E é em nome da qualidade do serviço público, da melhoria de vida dos trabalhadores e da democracia participativa que os TAEs da UFSC se mobilizam e lutam.  



domingo, 27 de julho de 2014

Sobre ser mulher


Nunca me ocorreu ser mulher.  Na família, jamais vivi qualquer opressão ou discriminação. Desde bem pequena, mergulhada no mundo dos livros, aprendi que para conquistar os sonhos que brotavam na cabeça, tudo o que tinha de fazer era levantar e agir. A condição feminina nunca se colocou como limite para nada. A luta política, o estudo, o trabalho. Fazia o que tinha de fazer. Com 20 anos fui trabalhar na televisão. Espaço masculino. Ali – eu nem sabia – a mulher, ou era capacho, ou era puta. Eu, nem uma coisa, nem outra. Meu negócio era trabalhar. Repórter, viajando pelos caminhos com uma equipe de homens, nunca reparei qualquer olhar de soslaio. Não havia. Na firmeza, eu cavava meu lugar.

Talvez, por conta disso, as lutas ditas feministas nunca me atraíram. Primeiro porque eu sempre acreditei que as questões referentes à mulher tinham de estar imbricadas na luta de classe. Mesmo a liberdade sexual, da qual usufruí sem nunca pensar sobre ela, me parecia uma luta estranha. Ainda assim, naqueles dias de juventude, eu apoiava, custando a crer que alguém pudesse não ter o direito de dispor do seu corpo como bem quisesse. Via mais as coisas pela ótica do Malleus Maleficarum – O Martelo das Feiticeiras – livro que marcou minha vida – o qual narrava os horrores da inquisição com as mulheres chamadas de feiticeiras por ousarem ter poder no mundo dos homens, do que pelo Relatório Hite – livro que teorizava sobre o orgasmo feminino.

Depois, entendendo melhor as coisas do mundo, foi que me vi mulher. Então, vivi a experiência da centopeia que andava garbosa com suas cem pernas sem nunca pensar sobre elas, e quando alguém lhe perguntou: como consegues andar com tantas pernas, ela se deu conta do problema que era e nunca mais pode andar, tropeçando nas pernas. Por algum tempo me obriguei, tropeçando, a olhar para a realidade observando a condição da mulher. Tantas, oprimidas por pais, maridos, patrões. Algumas nem sequer ganhavam o mesmo salário que os homens na mesma função. A violência doméstica, as mulheres do oriente com seus corpos cobertos, sem poder estudar, as comunidades que mutilavam as meninas. As terríveis violações que as mulheres sofrem nas guerras.

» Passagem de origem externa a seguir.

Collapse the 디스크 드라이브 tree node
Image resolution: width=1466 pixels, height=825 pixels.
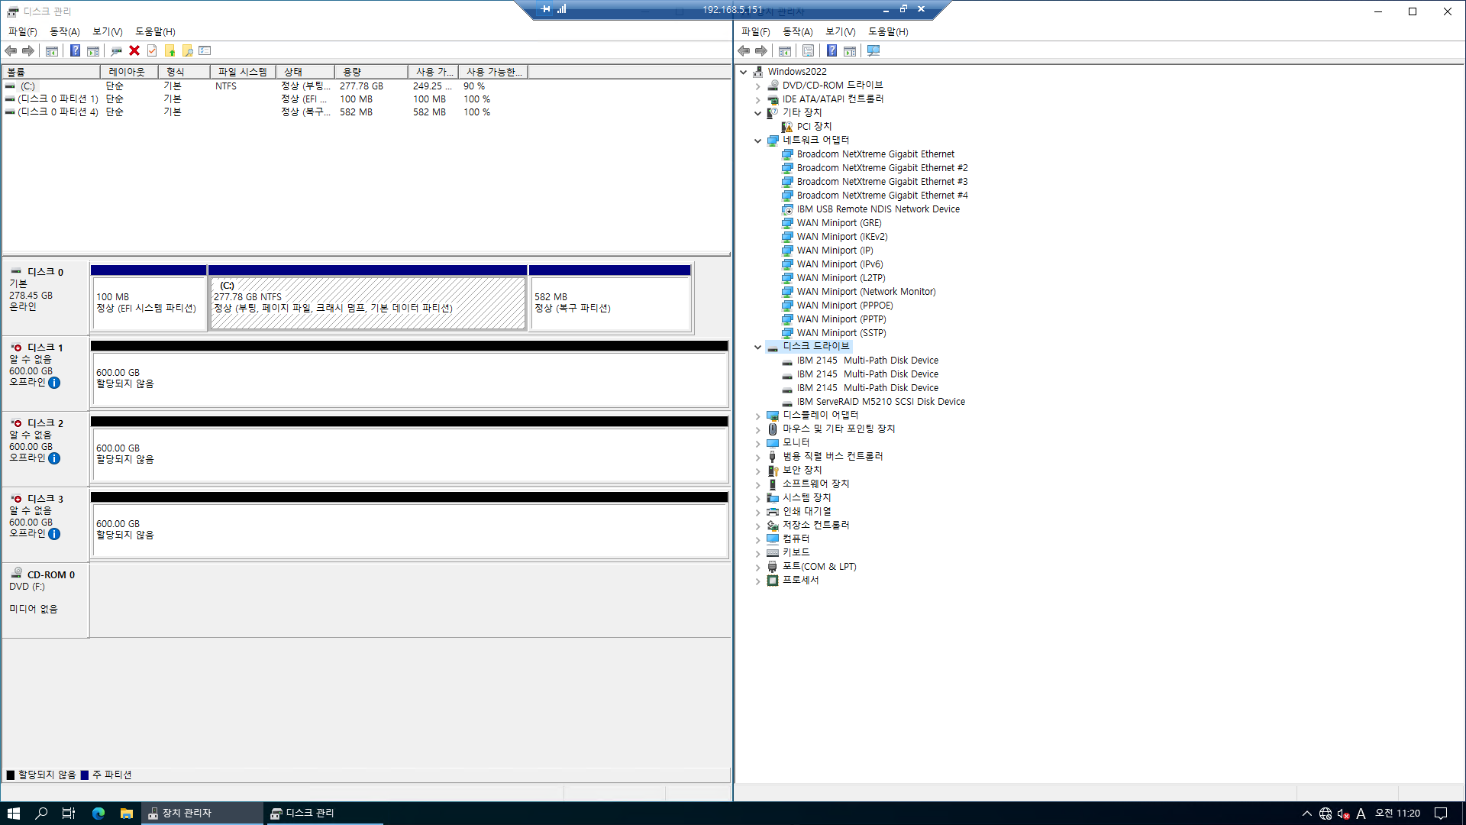point(757,347)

Percebi então que havia coisas relacionadas com a mulheridade que estavam para além da classe. Como não ser solidária com uma mulher oprimida, ainda que ela pertencesse à burguesia ou a aristocracia? Mas, ainda assim, entendia que isso tinha muito mais a ver com o sentimento contra a injustiça do que com a condição feminina. Também conheci homens oprimidos por mães, por esposas e patroas. E com eles marchei. De alguma forma sempre desconfiei dessa fragmentação e hierarquização da dor. Esse mundo de “tribos”. Luta das mulheres, luta dos negros, luta das pessoas com deficiência, luta dos índios. No frigir dos ovos, tudo era uma coisa só. E, ao ser despedaçada, mais servia ao sistema opressor do que à causa.

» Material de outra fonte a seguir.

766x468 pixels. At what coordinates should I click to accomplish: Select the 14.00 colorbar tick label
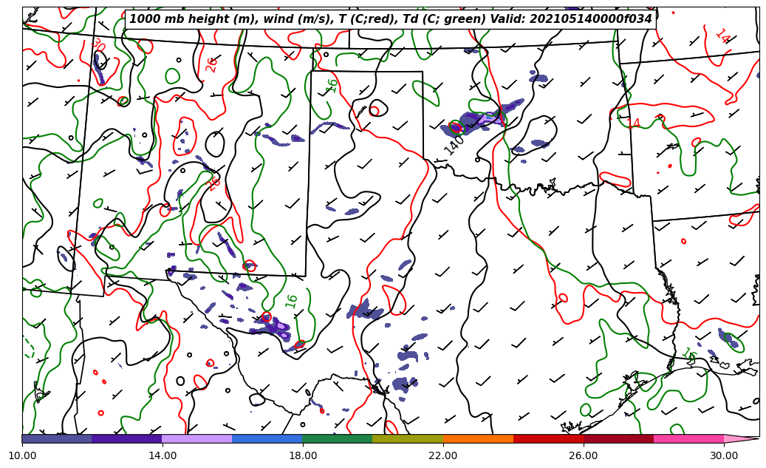coord(163,455)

Assim, mesmo patrulhada, nunca queimei sutiã e nem gritei pela igualdade com os homens. Não quero igualdade. Somos desiguais. Entendo que como mulheres, negros, deficientes ou índios, temos de nos unir, na semelhança, para sermos fortes em batalhas pontuais, mas a luta tem de ser por um projeto de mundo que se diferencie desse que aí está. Isso é o que nos alinha, o que nos dá sul. Não estou no projeto da Kátia Abreu, nem do Angela Amin, ou da Narcisa Tamborindegui. Não estou no projeto do Pelé nem do Barak Obama. Então, posso me compadecer se alguns deles sofrer violência ou preconceito. Mas, meu caminho é outro.

Vivo mulheridade com todas as suas belezas. As fases lunares, as delicadezas, a ternura, a emoção, o desejo de esmaltes e batons. Vivo a mulheridade na forma de estar no mundo, sem oprimir quando com poder, usando e abusando das dessemelhanças. Na luta das mulheres quando necessário, feminina todos os dias. Assim, como a centopeia antes de saber dos pés. Sendo mulher.

E nesse passo cadenciado, de salto alto, vou carregando os tijolos da construção da sociedade justa, sem discriminação, sem preconceito, sem violência. Esse mundo no qual nem o homem nem a mulher sejam lobos de si mesmos. Essa utopia... Vivo a mulheridade, sempre, mas sem nunca esquecer de onde eu venho nem a classe a qual pertenço. Sou, penso e luto. Essa é a minha opção!